[WHAT NEEDS TO BE DONE] Can you copy out the items word for word, beginning with the line that contains "Where should I click to: Switch" and continuing through the line that contains "[x=467, y=271]"?

[Records for locating described items]
++++++
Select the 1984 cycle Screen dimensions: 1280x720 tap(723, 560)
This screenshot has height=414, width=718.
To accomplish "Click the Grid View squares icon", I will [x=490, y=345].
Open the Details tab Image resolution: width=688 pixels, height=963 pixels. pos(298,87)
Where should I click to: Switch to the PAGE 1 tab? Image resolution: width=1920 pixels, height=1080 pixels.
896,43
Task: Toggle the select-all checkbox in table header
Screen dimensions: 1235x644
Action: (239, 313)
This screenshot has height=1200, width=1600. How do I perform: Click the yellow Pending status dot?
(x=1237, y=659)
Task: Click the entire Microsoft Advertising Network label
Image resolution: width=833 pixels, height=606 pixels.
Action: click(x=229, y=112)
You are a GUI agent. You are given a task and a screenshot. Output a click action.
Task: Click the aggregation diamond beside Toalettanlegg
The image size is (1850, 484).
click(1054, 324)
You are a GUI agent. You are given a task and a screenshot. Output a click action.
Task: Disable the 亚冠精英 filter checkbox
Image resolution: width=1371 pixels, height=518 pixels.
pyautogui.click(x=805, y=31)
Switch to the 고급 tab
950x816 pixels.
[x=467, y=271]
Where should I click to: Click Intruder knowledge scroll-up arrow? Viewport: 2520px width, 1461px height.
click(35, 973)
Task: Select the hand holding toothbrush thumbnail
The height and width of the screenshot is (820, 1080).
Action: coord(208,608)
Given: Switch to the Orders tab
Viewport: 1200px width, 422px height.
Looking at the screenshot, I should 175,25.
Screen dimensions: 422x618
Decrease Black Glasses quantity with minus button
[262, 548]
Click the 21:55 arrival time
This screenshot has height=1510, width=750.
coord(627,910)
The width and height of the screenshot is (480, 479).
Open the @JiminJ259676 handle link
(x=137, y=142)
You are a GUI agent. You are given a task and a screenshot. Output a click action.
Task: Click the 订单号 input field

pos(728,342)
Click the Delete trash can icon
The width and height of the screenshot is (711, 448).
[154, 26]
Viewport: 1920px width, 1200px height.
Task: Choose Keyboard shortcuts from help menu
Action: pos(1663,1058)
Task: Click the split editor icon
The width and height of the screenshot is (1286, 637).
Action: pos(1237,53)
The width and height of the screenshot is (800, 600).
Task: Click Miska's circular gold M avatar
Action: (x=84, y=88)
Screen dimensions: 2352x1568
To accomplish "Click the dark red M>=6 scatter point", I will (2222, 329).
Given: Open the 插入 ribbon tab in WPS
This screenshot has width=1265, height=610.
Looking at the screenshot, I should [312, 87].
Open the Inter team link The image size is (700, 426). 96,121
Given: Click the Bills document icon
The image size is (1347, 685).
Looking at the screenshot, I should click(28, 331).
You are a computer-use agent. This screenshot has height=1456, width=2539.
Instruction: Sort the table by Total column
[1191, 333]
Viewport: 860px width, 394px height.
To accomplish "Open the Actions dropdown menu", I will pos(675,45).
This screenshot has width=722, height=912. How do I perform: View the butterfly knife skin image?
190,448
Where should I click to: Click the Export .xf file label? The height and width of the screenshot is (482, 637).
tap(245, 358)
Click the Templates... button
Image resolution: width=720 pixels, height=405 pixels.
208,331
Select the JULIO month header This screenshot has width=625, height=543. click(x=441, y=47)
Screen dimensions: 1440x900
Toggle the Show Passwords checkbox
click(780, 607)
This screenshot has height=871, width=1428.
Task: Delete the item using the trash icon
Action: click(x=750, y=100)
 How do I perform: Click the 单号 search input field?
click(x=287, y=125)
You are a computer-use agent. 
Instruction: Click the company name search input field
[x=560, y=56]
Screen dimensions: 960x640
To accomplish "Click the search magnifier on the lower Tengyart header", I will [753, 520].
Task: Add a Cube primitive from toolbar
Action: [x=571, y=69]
++++++
[ANSWER FOR THE TASK]
Where should I click to: Switch to the PAGE 1 tab? Image resolution: width=1920 pixels, height=1080 pixels.
896,43
Task: Toggle the select-all checkbox in table header
Screen dimensions: 1235x644
Action: (239, 313)
This screenshot has height=1200, width=1600. How do I perform: Click the yellow Pending status dot?
(x=1237, y=659)
Task: Click the entire Microsoft Advertising Network label
Image resolution: width=833 pixels, height=606 pixels.
Action: click(x=229, y=112)
You are a GUI agent. You are given a task and a screenshot. Output a click action.
Task: Click the aggregation diamond beside Toalettanlegg
The image size is (1850, 484).
click(1054, 324)
You are a GUI agent. You are given a task and a screenshot. Output a click action.
Task: Disable the 亚冠精英 filter checkbox
Image resolution: width=1371 pixels, height=518 pixels.
pyautogui.click(x=805, y=31)
Switch to the 고급 tab
950x816 pixels.
[x=467, y=271]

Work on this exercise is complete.